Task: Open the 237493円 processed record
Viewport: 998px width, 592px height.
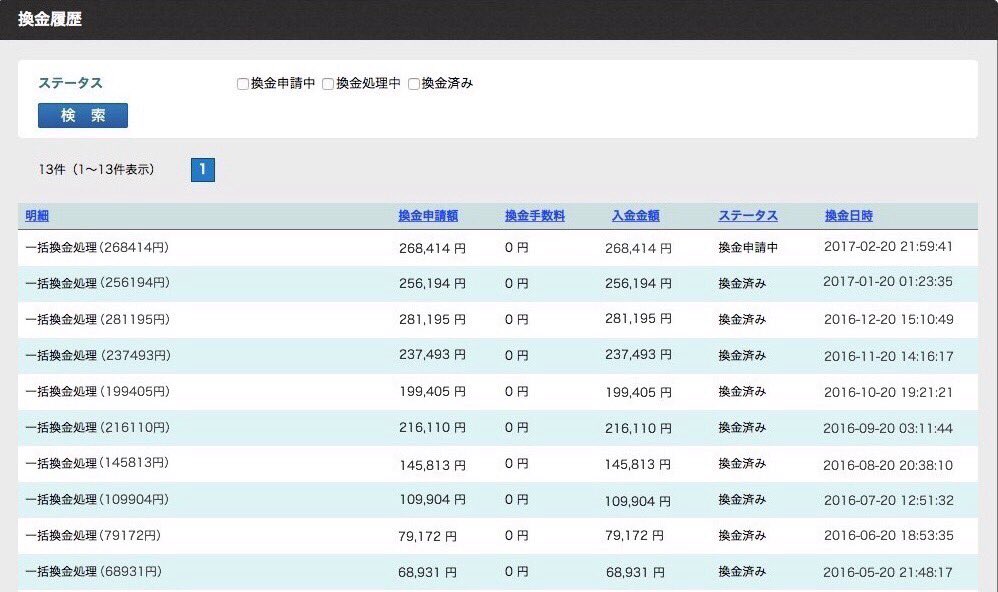Action: click(x=97, y=355)
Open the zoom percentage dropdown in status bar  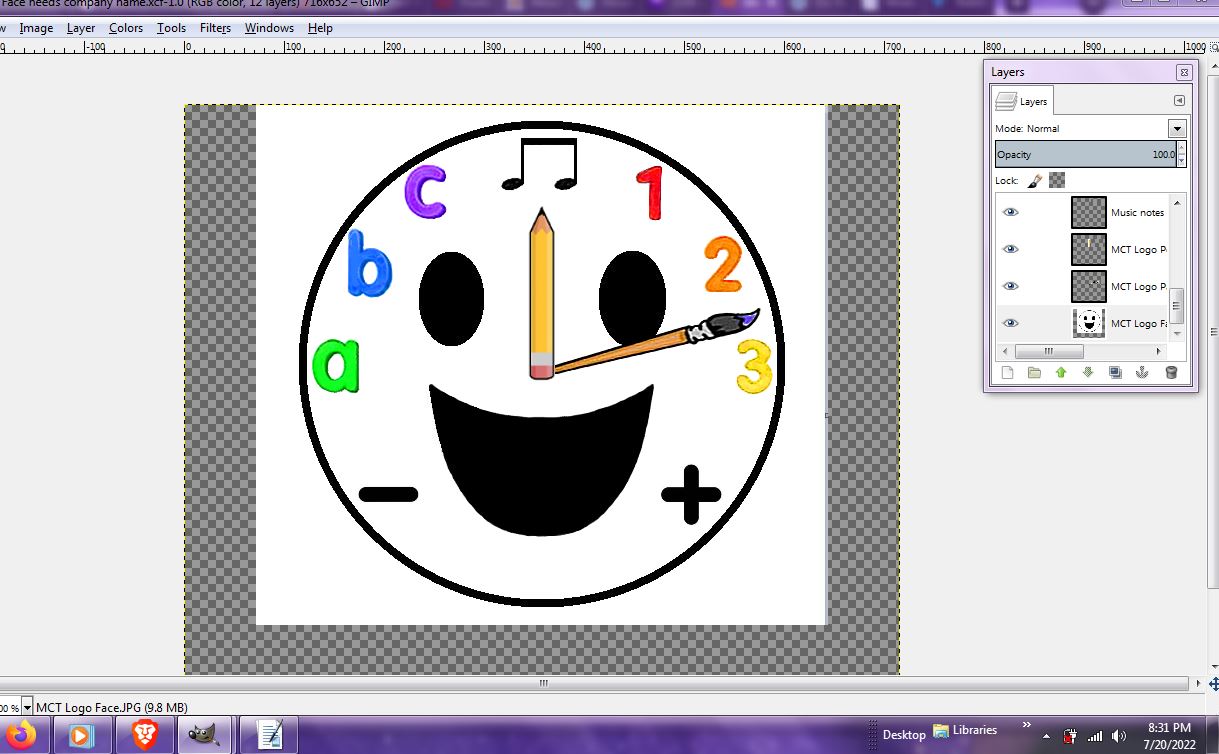coord(27,707)
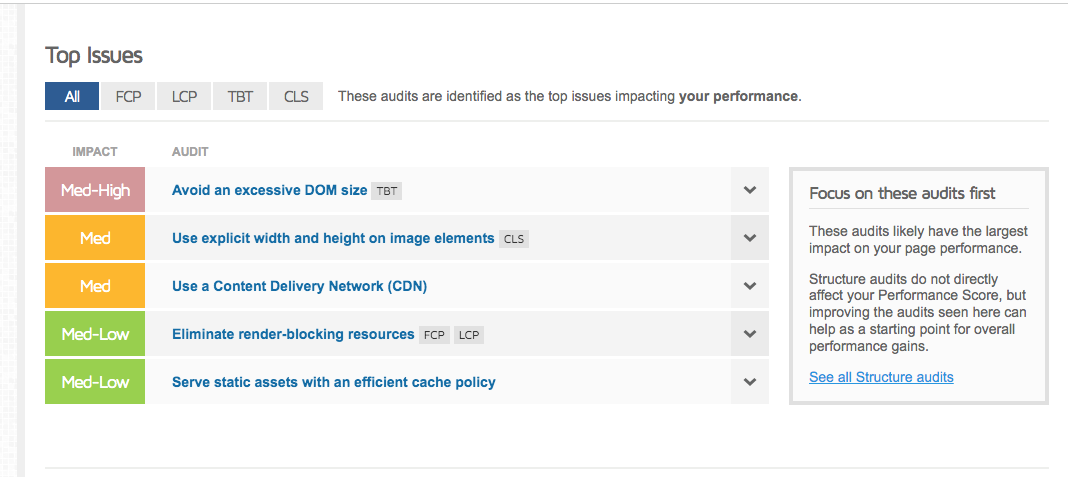Open 'Avoid an excessive DOM size' audit

point(269,190)
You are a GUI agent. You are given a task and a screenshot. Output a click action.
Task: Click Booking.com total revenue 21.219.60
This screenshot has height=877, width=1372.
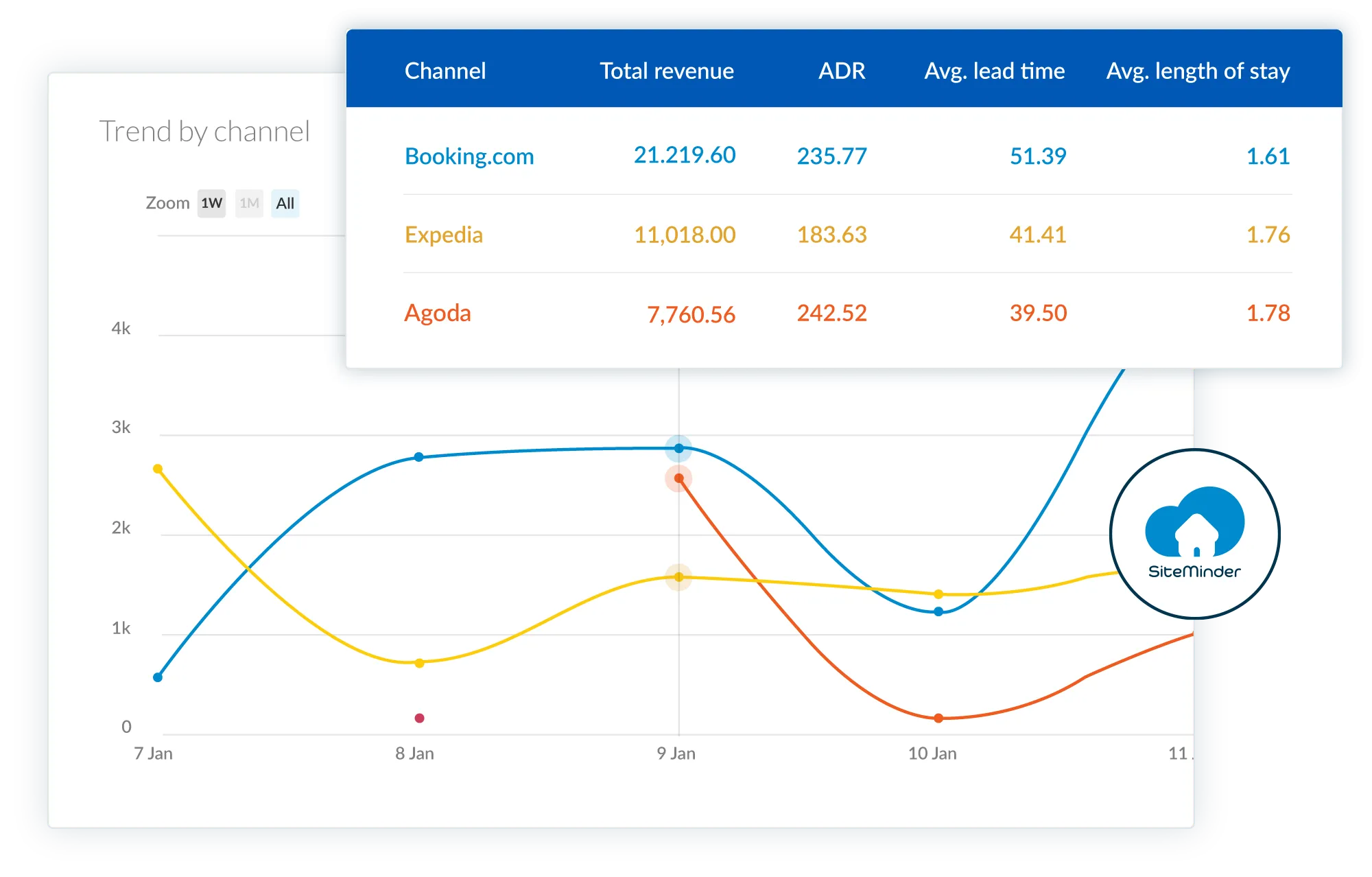[x=685, y=156]
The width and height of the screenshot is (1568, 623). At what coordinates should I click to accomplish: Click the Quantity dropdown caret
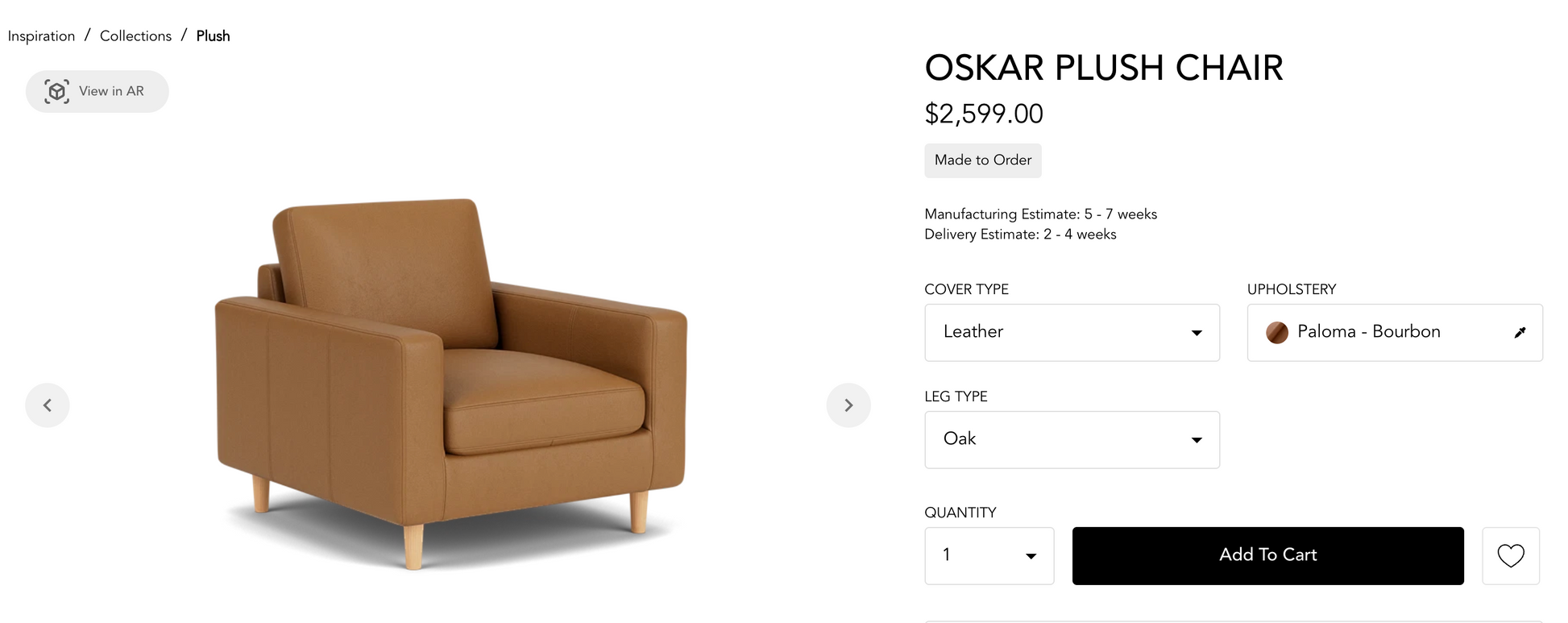(x=1031, y=556)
++++++++++
● Brief: Leaving out every picture, copy exactly the lines from the one that contains "The width and" through the end of the entries above.

● Result below:
The width and height of the screenshot is (1568, 623). At what coordinates should I click to accomplish: Click the Quantity dropdown caret
(x=1031, y=556)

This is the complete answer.